Problem description:
Your answer should consist of the lines in the data below that contain "breadcrumb".

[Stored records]
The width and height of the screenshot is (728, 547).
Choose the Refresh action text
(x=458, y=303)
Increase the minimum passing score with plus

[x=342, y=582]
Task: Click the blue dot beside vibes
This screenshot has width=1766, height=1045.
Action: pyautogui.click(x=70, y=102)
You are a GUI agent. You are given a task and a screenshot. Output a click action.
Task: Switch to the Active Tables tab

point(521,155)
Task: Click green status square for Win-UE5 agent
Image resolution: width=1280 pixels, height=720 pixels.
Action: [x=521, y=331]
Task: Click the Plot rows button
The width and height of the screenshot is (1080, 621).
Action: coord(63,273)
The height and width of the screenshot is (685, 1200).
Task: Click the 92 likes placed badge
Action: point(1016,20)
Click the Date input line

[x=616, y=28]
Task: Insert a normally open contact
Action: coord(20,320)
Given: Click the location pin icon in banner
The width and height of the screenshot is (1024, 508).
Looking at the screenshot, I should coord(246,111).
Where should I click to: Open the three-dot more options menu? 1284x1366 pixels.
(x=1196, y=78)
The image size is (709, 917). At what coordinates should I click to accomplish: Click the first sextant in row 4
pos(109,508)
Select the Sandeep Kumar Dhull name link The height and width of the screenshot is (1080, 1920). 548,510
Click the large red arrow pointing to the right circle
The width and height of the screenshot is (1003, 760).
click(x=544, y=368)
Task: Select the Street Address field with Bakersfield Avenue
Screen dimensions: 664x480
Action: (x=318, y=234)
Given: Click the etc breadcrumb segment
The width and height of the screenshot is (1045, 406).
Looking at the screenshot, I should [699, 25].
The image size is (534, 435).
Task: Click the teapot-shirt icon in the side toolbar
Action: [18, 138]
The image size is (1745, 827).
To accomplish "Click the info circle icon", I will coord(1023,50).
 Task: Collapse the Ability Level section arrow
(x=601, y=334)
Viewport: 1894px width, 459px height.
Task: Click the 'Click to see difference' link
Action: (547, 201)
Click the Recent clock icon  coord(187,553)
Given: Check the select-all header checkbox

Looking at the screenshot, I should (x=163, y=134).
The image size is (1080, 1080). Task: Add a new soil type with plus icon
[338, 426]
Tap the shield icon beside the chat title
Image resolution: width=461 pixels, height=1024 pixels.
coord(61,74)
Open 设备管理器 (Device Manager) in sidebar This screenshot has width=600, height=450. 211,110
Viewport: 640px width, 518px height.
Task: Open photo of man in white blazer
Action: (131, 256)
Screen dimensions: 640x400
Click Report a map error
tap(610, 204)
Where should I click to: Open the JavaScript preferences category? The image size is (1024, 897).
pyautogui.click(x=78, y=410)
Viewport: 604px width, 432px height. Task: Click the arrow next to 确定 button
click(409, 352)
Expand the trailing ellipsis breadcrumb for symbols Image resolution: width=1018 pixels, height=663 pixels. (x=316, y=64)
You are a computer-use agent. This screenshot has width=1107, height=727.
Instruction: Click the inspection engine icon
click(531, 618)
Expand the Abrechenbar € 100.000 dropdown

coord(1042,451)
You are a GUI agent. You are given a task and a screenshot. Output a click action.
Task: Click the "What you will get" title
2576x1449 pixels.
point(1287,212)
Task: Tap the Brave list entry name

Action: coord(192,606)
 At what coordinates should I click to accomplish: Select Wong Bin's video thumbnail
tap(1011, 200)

Written answer:
Given: Click the etc breadcrumb segment
Expand the trailing ellipsis breadcrumb for symbols Image resolution: width=1018 pixels, height=663 pixels. (x=316, y=64)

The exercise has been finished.